- **Task description**:
Please copy the data below word for word, from the line with "Image resolution: width=1511" to the line with "coordinates (166, 26).", both included.

Data on where items appear
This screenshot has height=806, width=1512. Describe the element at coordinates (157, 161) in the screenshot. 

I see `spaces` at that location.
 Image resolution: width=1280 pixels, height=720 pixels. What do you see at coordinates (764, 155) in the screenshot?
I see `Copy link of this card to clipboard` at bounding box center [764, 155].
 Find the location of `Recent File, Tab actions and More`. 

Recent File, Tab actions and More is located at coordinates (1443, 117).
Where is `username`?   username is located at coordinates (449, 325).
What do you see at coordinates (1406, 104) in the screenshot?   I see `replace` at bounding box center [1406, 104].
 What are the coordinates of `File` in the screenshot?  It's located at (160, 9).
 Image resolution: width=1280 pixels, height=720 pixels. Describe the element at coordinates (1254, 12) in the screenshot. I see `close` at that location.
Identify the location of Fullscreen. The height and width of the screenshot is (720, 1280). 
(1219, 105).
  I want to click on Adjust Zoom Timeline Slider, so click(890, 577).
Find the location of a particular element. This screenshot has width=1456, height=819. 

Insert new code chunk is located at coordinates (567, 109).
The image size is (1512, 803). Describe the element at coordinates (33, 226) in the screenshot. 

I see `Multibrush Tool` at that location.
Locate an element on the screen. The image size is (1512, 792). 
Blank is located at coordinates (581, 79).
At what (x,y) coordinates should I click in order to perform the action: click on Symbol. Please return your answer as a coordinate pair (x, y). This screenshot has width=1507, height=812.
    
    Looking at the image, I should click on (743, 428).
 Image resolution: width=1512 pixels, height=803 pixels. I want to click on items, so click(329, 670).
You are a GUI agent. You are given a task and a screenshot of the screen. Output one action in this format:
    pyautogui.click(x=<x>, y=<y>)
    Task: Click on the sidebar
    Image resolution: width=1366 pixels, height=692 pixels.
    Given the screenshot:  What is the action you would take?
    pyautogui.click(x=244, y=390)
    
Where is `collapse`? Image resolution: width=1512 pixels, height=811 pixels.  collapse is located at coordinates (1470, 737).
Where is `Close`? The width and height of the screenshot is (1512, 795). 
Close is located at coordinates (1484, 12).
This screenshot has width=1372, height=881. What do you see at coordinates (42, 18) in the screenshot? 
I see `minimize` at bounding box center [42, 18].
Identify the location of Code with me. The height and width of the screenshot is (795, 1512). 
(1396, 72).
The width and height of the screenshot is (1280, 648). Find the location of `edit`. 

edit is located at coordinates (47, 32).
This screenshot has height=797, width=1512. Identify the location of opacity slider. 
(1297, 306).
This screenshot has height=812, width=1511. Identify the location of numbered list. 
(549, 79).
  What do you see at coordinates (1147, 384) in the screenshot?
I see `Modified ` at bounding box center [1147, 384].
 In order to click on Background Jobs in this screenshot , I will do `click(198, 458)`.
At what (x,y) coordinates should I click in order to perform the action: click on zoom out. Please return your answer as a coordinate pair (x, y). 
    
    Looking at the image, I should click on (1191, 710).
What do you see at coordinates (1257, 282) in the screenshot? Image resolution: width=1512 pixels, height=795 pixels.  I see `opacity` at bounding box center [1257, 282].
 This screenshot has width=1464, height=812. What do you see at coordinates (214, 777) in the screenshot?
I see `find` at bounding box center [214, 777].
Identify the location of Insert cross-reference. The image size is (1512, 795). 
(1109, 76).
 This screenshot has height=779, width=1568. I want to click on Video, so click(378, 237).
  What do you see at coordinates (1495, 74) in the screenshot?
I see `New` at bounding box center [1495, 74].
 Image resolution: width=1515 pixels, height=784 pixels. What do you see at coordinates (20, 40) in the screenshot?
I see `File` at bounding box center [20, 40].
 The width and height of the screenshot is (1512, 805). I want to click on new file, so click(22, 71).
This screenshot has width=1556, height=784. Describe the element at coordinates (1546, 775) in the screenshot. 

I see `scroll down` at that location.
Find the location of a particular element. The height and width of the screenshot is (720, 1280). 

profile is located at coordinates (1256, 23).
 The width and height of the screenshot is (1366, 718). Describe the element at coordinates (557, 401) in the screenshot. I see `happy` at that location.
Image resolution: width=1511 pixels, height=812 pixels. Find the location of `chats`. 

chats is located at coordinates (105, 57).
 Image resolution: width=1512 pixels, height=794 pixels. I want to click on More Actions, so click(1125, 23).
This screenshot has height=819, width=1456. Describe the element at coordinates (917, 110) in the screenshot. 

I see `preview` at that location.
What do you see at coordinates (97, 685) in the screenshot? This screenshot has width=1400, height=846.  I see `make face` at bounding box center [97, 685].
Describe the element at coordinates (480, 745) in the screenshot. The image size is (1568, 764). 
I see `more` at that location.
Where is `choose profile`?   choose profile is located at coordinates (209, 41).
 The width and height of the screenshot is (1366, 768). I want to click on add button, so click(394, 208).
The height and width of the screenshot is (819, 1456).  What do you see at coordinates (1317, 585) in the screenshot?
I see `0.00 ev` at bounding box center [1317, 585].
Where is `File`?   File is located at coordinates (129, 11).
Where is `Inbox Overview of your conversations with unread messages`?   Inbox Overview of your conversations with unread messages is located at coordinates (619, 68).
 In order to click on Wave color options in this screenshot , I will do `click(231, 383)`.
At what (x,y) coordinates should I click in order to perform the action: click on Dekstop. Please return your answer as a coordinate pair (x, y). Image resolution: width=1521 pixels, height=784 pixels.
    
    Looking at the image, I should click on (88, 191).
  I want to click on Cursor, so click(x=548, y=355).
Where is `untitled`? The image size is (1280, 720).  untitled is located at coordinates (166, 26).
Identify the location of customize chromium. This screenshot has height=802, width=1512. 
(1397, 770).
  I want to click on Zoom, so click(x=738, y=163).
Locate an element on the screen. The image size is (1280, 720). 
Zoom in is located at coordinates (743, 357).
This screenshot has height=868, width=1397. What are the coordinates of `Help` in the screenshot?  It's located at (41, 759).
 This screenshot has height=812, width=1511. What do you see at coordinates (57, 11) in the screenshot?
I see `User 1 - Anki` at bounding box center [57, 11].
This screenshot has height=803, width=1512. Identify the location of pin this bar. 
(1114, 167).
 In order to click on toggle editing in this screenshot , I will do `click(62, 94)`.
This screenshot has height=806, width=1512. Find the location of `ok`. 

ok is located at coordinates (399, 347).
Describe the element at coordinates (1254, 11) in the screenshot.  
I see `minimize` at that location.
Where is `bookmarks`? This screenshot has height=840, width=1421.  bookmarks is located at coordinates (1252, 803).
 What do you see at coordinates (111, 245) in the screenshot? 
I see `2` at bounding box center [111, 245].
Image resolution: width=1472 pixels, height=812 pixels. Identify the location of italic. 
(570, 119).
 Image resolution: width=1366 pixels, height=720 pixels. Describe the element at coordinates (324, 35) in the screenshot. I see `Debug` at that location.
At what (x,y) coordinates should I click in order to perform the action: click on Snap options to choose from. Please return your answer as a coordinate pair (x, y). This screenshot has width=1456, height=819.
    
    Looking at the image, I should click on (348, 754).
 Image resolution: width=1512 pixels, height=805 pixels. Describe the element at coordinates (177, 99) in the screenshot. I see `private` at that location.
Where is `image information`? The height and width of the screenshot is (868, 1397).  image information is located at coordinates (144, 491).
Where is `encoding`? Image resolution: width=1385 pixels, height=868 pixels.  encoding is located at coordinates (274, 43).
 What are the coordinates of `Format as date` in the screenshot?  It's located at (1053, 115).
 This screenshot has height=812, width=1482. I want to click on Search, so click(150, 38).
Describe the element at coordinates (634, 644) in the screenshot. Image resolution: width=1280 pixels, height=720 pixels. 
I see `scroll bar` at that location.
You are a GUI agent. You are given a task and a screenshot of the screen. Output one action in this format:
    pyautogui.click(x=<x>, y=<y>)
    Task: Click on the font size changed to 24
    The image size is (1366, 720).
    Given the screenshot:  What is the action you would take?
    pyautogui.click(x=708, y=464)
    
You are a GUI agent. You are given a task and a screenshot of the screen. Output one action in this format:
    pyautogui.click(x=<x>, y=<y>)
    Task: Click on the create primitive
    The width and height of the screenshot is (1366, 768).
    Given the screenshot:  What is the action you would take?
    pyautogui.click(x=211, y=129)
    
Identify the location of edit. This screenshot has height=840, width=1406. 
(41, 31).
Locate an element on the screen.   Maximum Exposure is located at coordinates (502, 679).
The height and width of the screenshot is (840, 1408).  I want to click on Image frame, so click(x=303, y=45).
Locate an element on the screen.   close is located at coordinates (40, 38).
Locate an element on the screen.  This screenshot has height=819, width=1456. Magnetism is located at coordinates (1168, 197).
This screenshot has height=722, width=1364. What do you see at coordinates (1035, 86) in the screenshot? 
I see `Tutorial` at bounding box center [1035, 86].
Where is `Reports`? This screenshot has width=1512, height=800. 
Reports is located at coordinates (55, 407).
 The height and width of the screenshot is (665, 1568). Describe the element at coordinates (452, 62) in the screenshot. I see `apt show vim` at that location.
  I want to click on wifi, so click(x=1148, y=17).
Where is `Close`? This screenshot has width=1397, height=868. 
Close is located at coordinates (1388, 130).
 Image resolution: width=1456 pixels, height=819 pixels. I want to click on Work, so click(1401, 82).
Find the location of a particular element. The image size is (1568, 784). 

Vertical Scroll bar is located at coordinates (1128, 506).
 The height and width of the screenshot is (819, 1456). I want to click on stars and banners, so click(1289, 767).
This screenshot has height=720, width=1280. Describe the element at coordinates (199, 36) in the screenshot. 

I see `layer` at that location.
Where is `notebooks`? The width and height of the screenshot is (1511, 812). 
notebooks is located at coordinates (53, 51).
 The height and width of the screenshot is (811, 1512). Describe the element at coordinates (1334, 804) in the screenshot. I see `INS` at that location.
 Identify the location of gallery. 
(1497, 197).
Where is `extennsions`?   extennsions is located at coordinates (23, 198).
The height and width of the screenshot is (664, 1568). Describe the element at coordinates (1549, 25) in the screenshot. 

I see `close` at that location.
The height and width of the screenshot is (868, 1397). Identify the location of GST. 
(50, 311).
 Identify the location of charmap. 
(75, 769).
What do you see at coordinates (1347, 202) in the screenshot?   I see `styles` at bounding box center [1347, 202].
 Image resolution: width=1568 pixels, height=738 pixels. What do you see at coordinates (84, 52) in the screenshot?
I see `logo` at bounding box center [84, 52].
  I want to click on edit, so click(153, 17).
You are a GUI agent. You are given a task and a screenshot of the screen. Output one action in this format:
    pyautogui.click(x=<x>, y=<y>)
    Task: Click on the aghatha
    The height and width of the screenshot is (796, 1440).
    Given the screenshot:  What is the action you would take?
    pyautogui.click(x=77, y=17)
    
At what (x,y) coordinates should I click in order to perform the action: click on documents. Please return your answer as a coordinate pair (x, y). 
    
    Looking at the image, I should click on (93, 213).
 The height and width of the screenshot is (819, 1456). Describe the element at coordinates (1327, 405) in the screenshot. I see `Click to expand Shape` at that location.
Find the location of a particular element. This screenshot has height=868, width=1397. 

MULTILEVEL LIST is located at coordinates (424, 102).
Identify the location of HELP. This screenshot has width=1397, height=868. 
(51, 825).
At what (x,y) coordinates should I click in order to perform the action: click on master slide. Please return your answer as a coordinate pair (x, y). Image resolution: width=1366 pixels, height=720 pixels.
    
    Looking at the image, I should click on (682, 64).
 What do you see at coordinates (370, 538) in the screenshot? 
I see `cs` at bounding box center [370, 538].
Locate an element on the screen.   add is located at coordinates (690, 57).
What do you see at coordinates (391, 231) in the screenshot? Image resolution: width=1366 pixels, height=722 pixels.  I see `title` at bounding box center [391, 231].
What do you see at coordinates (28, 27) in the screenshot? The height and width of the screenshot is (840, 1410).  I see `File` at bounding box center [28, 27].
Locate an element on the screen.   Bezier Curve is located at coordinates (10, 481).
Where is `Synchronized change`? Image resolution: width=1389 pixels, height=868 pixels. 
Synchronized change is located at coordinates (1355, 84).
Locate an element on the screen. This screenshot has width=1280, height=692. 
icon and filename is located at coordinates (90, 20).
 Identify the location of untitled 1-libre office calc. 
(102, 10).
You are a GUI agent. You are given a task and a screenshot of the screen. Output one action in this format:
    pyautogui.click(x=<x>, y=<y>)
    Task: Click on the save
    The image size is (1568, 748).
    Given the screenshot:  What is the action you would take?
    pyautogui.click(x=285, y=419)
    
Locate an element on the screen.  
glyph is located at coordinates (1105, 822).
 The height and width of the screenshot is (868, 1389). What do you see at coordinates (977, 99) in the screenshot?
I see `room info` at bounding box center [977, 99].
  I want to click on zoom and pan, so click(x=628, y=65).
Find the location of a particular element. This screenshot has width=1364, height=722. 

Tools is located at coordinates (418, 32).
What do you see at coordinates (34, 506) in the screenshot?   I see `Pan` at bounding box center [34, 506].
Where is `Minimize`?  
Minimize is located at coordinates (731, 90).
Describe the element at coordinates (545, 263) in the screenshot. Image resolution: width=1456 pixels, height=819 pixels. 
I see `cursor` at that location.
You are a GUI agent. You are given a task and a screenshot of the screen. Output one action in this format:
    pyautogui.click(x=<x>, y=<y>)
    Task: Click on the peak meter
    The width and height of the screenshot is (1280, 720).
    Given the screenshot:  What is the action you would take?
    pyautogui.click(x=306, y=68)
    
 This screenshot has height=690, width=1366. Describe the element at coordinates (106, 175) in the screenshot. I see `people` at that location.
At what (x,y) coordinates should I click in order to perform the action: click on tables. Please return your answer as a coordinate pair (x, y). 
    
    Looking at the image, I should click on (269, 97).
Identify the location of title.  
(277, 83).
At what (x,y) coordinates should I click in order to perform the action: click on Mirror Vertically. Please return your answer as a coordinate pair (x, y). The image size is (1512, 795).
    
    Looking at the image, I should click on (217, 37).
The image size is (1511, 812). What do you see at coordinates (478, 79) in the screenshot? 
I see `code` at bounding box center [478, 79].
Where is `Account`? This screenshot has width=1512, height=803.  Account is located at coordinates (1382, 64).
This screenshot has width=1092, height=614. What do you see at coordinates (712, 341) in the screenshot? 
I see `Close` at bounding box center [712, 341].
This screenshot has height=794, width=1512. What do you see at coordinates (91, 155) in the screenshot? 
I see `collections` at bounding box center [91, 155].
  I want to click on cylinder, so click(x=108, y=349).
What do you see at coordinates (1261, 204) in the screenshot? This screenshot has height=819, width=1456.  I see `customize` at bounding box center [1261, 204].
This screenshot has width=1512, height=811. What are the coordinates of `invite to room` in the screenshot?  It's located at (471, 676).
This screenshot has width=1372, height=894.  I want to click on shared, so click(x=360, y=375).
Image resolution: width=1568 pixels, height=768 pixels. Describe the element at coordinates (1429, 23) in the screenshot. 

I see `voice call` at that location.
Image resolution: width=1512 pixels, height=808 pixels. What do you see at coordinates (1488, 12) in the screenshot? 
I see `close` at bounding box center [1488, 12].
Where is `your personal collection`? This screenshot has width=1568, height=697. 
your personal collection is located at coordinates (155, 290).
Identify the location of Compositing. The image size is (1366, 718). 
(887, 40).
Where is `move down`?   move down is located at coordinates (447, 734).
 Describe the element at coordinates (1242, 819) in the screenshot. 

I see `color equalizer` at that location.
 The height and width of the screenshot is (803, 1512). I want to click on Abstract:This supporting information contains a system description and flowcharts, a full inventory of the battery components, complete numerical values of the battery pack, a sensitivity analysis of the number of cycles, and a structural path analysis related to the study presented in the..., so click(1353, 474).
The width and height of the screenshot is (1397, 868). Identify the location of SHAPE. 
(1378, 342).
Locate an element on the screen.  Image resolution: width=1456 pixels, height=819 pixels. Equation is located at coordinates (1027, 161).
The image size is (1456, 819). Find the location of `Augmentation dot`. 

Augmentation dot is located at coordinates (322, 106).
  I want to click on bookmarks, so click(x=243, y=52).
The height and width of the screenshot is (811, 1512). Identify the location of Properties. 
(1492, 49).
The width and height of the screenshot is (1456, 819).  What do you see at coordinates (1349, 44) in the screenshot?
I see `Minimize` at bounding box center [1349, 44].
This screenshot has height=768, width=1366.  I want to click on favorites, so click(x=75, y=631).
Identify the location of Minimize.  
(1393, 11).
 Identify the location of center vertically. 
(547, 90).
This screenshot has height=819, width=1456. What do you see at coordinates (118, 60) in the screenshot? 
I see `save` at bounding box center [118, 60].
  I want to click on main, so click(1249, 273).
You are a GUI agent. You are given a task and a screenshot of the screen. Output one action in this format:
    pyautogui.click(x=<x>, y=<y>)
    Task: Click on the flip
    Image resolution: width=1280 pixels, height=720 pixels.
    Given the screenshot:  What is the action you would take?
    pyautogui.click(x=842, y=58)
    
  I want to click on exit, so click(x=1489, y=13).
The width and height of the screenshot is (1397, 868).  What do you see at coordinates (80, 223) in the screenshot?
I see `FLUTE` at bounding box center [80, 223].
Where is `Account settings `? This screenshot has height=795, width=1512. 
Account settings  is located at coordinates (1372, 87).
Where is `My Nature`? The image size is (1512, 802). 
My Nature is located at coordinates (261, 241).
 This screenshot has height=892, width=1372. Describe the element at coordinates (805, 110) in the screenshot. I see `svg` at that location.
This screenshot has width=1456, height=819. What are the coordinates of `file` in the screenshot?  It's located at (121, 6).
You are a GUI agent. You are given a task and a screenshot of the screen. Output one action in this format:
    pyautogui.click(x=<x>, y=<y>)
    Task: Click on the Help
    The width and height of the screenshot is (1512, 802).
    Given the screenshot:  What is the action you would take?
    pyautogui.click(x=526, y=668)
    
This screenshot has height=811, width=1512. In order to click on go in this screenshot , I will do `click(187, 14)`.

- **The answer**:
Image resolution: width=1511 pixels, height=812 pixels. Find the location of `chats`. 

chats is located at coordinates (105, 57).
 Image resolution: width=1512 pixels, height=794 pixels. I want to click on More Actions, so click(1125, 23).
This screenshot has height=819, width=1456. Describe the element at coordinates (917, 110) in the screenshot. 

I see `preview` at that location.
What do you see at coordinates (97, 685) in the screenshot? This screenshot has width=1400, height=846.  I see `make face` at bounding box center [97, 685].
Describe the element at coordinates (480, 745) in the screenshot. The image size is (1568, 764). 
I see `more` at that location.
Where is `choose profile`?   choose profile is located at coordinates (209, 41).
 The width and height of the screenshot is (1366, 768). I want to click on add button, so click(394, 208).
The height and width of the screenshot is (819, 1456).  What do you see at coordinates (1317, 585) in the screenshot?
I see `0.00 ev` at bounding box center [1317, 585].
Where is `File`?   File is located at coordinates (129, 11).
Where is `Inbox Overview of your conversations with unread messages`?   Inbox Overview of your conversations with unread messages is located at coordinates (619, 68).
 In order to click on Wave color options in this screenshot , I will do `click(231, 383)`.
At what (x,y) coordinates should I click in order to perform the action: click on Dekstop. Please return your answer as a coordinate pair (x, y). Image resolution: width=1521 pixels, height=784 pixels.
    
    Looking at the image, I should click on (88, 191).
  I want to click on Cursor, so click(x=548, y=355).
Where is `untitled`? The image size is (1280, 720).  untitled is located at coordinates (166, 26).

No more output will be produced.